Le porno est selon vous un lieu de savoir, de “voir ça”, qui permettrait à l’ado de se détacher de ses théories sexuelles infantiles. Enfant, il va penser par exemple que le sexe fait mal – parce qu’il a entendu ses parents crier dans la chambre à côté. Le porno lui permettrait de dépasser ses théories infantiles et de ne plus avoir peur de sa sexualité.
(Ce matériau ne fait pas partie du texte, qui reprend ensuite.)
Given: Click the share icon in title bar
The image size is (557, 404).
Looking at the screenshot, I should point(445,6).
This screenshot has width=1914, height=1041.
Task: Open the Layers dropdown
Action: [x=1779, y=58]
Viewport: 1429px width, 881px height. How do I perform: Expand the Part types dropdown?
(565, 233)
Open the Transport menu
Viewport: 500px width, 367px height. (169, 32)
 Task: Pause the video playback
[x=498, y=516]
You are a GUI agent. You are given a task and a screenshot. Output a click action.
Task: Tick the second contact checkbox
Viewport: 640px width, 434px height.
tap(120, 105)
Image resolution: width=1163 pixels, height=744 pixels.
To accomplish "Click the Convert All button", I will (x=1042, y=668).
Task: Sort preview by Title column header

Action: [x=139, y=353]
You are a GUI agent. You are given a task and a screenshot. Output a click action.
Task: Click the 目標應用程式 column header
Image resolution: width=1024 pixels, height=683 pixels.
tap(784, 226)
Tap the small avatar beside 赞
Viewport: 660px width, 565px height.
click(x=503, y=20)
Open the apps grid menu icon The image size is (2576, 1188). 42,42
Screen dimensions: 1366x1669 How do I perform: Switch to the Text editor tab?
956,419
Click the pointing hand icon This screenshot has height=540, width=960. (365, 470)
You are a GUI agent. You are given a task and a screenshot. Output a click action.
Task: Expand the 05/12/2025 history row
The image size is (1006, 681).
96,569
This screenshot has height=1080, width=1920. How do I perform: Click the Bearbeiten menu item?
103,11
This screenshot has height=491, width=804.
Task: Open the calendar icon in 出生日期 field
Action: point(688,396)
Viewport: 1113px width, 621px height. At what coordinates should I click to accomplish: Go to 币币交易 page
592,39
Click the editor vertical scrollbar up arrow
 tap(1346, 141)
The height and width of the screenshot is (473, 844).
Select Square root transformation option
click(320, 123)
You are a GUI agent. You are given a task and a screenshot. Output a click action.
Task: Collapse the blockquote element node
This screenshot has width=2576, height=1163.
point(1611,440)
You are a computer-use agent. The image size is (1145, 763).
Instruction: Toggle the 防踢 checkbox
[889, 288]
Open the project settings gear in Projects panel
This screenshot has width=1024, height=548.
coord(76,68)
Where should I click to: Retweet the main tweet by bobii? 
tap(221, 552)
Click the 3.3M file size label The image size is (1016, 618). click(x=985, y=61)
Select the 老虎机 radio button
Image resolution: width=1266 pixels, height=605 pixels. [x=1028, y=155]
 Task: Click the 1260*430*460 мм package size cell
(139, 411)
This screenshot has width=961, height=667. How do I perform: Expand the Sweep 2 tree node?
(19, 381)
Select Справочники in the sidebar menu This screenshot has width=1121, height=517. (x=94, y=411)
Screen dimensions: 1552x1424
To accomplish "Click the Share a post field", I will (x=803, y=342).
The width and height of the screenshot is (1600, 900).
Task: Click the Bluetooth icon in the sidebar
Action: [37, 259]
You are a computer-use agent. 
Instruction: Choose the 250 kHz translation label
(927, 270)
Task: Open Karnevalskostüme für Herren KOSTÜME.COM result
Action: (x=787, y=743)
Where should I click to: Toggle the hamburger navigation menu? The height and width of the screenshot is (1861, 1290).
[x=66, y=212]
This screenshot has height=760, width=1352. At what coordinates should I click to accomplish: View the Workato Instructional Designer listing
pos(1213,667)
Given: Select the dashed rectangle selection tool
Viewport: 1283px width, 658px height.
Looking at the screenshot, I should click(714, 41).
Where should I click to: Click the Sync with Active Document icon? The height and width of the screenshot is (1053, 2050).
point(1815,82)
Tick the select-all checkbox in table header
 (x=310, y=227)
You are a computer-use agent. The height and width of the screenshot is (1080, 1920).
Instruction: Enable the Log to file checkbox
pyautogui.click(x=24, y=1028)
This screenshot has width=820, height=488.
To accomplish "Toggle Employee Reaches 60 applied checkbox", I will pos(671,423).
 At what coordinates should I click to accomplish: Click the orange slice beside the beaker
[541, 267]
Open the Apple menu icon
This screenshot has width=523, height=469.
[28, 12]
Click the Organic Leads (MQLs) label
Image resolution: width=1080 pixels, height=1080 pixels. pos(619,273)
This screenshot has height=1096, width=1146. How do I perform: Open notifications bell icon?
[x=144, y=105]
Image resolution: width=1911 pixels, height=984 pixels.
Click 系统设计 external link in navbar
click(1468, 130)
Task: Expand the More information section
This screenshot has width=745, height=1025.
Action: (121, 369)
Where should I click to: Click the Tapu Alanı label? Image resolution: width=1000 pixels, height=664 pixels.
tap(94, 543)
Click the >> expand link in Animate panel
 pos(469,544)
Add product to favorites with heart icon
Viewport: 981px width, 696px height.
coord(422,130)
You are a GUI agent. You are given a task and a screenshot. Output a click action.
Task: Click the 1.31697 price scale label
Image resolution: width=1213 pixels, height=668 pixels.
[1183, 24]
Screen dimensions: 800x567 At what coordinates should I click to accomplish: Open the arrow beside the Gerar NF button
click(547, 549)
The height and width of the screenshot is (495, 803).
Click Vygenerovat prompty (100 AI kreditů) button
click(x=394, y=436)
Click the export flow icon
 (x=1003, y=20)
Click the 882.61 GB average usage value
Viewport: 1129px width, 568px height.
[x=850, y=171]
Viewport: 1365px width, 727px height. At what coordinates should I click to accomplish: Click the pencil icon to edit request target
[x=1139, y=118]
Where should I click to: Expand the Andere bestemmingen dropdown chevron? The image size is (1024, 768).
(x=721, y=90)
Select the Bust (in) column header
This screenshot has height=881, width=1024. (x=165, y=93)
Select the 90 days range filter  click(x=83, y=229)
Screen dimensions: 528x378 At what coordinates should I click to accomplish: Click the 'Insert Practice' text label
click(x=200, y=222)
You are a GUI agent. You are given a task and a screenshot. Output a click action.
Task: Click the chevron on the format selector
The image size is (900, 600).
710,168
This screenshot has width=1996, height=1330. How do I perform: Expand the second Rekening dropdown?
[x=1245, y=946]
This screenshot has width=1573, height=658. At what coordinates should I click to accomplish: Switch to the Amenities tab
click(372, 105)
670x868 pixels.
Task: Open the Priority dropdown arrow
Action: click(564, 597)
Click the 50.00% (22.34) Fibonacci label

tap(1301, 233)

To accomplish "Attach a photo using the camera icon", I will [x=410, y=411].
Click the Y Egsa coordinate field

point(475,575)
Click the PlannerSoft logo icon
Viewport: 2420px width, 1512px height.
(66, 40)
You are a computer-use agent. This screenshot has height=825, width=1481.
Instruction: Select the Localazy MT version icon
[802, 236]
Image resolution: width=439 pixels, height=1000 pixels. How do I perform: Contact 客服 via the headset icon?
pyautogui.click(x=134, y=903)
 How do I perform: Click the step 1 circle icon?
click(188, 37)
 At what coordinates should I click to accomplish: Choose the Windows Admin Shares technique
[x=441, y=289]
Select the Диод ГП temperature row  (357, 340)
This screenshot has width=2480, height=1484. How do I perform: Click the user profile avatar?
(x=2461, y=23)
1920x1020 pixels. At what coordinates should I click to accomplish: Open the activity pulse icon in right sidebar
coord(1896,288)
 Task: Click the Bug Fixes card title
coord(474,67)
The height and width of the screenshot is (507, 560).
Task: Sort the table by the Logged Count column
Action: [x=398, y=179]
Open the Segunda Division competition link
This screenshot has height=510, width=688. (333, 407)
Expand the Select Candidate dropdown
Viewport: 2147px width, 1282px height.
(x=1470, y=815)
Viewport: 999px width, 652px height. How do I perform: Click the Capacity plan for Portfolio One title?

Mais comment faisaient les ados, avant le porno, pour passer ce cap, quel était leur lieu de “voir ça” ?
Bien sûr, on n’a pas attendu internet pour se poser la question de la transformation des théories sexuelles infantiles, chez l’adolescent. Avant le net, il y avait plein de façons pour l’ado de dépasser ces théories. Il se démerdait. A l’époque de Freud, par exemple, les jeunes allaient chercher des infos où ils pouvaient, du côté du médical ou même du côté du religieux. Ils consultaient beaucoup les manuels de médecine. Dans notre monde moderne, il y a ce porno, qui est une forme de réponse, pour beaucoup de jeunes.
Votre livre concerne plus la question de la réception du porno que celle de sa production. Ne manque-t- on pas également d’études psy sur l’industrie du porno, sur ceux qui le font ? J’adorerais connaître les ressorts psychanalytiques de Jacquie et Michel, par exemple.
Ce site, comme d’autres d’ailleurs, fonctionne beaucoup sur l’apparence d’amateurisme. On essaie de faire croire qu’on saisit la sexualité sur le vif, qu’on est des vrais voyeurs, qu’on assiste à un vrai coït. Alors qu’évidemment, c’est impossible. On n’est jamais un voyeur, on est toujours dans cette position un peu cachée du spectateur. On pense qu’on est dans le vrai, alors que, à moins d’être psychotique, on sort très vite du dispositif, pour ensuite retrouver la réalité. Mais ce qui fonctionne avec ce genre de site, c’est ce sentiment du vrai. Le porno essaie de fabriquer cela, en ce moment. La question que vous posez sur la production, je me la pose aussi. Il y aurait en effet un travail psychanalytique passionnant à faire sur Jacquie et Michel.